- **What this task involves**: Down to the final line, write out the data below exactly.
*-*-*
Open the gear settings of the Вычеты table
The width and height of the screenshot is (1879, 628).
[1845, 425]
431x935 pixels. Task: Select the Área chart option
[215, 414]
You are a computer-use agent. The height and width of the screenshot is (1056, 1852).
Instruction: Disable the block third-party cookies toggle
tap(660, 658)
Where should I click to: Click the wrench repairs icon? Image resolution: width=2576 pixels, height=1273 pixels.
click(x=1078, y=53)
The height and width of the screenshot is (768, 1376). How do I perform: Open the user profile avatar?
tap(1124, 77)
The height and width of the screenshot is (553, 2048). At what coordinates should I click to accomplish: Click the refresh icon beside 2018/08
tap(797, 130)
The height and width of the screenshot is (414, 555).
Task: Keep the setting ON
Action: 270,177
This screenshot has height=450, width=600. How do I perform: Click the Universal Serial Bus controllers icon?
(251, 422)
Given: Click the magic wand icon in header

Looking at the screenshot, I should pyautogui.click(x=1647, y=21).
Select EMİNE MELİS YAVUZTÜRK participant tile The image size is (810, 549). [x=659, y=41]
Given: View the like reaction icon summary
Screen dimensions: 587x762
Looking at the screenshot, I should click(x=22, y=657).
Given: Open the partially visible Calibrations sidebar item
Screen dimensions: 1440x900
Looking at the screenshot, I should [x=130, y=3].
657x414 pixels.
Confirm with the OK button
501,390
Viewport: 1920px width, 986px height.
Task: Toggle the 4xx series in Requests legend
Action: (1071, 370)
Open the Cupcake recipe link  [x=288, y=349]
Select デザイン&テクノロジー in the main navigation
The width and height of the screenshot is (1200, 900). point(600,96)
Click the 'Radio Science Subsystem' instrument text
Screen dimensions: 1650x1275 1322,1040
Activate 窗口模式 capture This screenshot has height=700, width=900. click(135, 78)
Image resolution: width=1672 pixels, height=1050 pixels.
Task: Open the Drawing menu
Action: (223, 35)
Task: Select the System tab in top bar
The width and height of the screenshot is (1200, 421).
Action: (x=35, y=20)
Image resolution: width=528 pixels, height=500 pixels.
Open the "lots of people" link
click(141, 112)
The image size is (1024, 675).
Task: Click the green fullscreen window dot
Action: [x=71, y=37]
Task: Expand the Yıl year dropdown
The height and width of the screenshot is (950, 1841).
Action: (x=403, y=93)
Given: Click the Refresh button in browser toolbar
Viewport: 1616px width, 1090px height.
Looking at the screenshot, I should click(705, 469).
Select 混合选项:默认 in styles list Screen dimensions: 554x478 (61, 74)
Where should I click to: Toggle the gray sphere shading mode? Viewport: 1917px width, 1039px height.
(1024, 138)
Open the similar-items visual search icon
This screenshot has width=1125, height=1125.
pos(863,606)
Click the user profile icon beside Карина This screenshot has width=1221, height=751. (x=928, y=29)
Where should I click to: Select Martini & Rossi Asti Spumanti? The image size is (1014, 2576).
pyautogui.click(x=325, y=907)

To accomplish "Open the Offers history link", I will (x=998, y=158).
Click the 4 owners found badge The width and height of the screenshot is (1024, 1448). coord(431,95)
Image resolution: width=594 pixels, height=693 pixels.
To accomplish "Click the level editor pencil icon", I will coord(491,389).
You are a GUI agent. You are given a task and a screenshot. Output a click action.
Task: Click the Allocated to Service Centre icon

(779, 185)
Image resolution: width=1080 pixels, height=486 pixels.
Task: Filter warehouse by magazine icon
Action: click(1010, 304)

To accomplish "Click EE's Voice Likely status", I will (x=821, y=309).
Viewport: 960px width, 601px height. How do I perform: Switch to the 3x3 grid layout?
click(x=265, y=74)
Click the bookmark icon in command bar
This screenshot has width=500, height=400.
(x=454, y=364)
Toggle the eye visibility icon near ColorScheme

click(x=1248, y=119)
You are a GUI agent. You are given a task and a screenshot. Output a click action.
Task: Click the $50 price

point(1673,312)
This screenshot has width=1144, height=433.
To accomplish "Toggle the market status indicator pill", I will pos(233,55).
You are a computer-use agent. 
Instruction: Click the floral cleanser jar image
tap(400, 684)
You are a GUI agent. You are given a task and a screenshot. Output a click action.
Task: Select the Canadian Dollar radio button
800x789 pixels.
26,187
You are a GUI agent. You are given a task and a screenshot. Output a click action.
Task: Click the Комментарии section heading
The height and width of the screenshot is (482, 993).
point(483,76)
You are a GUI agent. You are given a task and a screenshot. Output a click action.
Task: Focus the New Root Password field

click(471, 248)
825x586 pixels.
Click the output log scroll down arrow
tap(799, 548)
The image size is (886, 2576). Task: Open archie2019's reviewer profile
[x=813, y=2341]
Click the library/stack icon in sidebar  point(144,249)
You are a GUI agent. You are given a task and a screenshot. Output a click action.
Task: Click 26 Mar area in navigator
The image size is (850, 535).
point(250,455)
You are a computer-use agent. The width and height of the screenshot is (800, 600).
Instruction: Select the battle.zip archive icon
*-*-*
- **Task answer**:
Open the gear settings of the Вычеты table
The width and height of the screenshot is (1879, 628).
[1845, 425]
431x935 pixels. Task: Select the Área chart option
[215, 414]
You are a computer-use agent. The height and width of the screenshot is (1056, 1852).
Instruction: Disable the block third-party cookies toggle
tap(660, 658)
Where should I click to: Click the wrench repairs icon? Image resolution: width=2576 pixels, height=1273 pixels.
click(x=1078, y=53)
The height and width of the screenshot is (768, 1376). How do I perform: Open the user profile avatar?
tap(1124, 77)
The height and width of the screenshot is (553, 2048). At what coordinates should I click to accomplish: Click the refresh icon beside 2018/08
tap(797, 130)
The height and width of the screenshot is (414, 555).
Task: Keep the setting ON
Action: 270,177
This screenshot has height=450, width=600. How do I perform: Click the Universal Serial Bus controllers icon?
(251, 422)
Given: Click the magic wand icon in header

Looking at the screenshot, I should pyautogui.click(x=1647, y=21).
Select EMİNE MELİS YAVUZTÜRK participant tile The image size is (810, 549). [x=659, y=41]
Given: View the like reaction icon summary
Screen dimensions: 587x762
Looking at the screenshot, I should click(x=22, y=657).
Given: Open the partially visible Calibrations sidebar item
Screen dimensions: 1440x900
Looking at the screenshot, I should [x=130, y=3].
657x414 pixels.
Confirm with the OK button
501,390
Viewport: 1920px width, 986px height.
Task: Toggle the 4xx series in Requests legend
Action: (1071, 370)
Open the Cupcake recipe link  [x=288, y=349]
Select デザイン&テクノロジー in the main navigation
The width and height of the screenshot is (1200, 900). point(600,96)
Click the 'Radio Science Subsystem' instrument text
Screen dimensions: 1650x1275 1322,1040
Activate 窗口模式 capture This screenshot has height=700, width=900. click(135, 78)
Image resolution: width=1672 pixels, height=1050 pixels.
Task: Open the Drawing menu
Action: (223, 35)
Task: Select the System tab in top bar
The width and height of the screenshot is (1200, 421).
Action: (x=35, y=20)
Image resolution: width=528 pixels, height=500 pixels.
Open the "lots of people" link
click(141, 112)
The image size is (1024, 675).
Task: Click the green fullscreen window dot
Action: [x=71, y=37]
Task: Expand the Yıl year dropdown
The height and width of the screenshot is (950, 1841).
Action: (x=403, y=93)
Given: Click the Refresh button in browser toolbar
Viewport: 1616px width, 1090px height.
Looking at the screenshot, I should click(705, 469).
Select 混合选项:默认 in styles list Screen dimensions: 554x478 (61, 74)
Where should I click to: Toggle the gray sphere shading mode? Viewport: 1917px width, 1039px height.
(1024, 138)
Open the similar-items visual search icon
This screenshot has width=1125, height=1125.
pos(863,606)
Click the user profile icon beside Карина This screenshot has width=1221, height=751. (x=928, y=29)
Where should I click to: Select Martini & Rossi Asti Spumanti? The image size is (1014, 2576).
pyautogui.click(x=325, y=907)

To accomplish "Open the Offers history link", I will (x=998, y=158).
Click the 4 owners found badge The width and height of the screenshot is (1024, 1448). coord(431,95)
Image resolution: width=594 pixels, height=693 pixels.
To accomplish "Click the level editor pencil icon", I will coord(491,389).
You are a GUI agent. You are given a task and a screenshot. Output a click action.
Task: Click the Allocated to Service Centre icon

(779, 185)
Image resolution: width=1080 pixels, height=486 pixels.
Task: Filter warehouse by magazine icon
Action: click(1010, 304)

To accomplish "Click EE's Voice Likely status", I will (x=821, y=309).
Viewport: 960px width, 601px height. How do I perform: Switch to the 3x3 grid layout?
click(x=265, y=74)
Click the bookmark icon in command bar
This screenshot has width=500, height=400.
(x=454, y=364)
Toggle the eye visibility icon near ColorScheme

click(x=1248, y=119)
You are a GUI agent. You are given a task and a screenshot. Output a click action.
Task: Click the $50 price

point(1673,312)
This screenshot has width=1144, height=433.
To accomplish "Toggle the market status indicator pill", I will pos(233,55).
You are a computer-use agent. 
Instruction: Click the floral cleanser jar image
tap(400, 684)
You are a GUI agent. You are given a task and a screenshot. Output a click action.
Task: Select the Canadian Dollar radio button
800x789 pixels.
26,187
You are a GUI agent. You are given a task and a screenshot. Output a click action.
Task: Click the Комментарии section heading
The height and width of the screenshot is (482, 993).
point(483,76)
You are a GUI agent. You are given a task and a screenshot. Output a click action.
Task: Focus the New Root Password field

click(471, 248)
825x586 pixels.
Click the output log scroll down arrow
tap(799, 548)
The image size is (886, 2576). Task: Open archie2019's reviewer profile
[x=813, y=2341]
Click the library/stack icon in sidebar  point(144,249)
You are a GUI agent. You are given a task and a screenshot. Output a click action.
Task: Click 26 Mar area in navigator
The image size is (850, 535).
point(250,455)
You are a computer-use agent. The width and height of the screenshot is (800, 600).
Instruction: Select the battle.zip archive icon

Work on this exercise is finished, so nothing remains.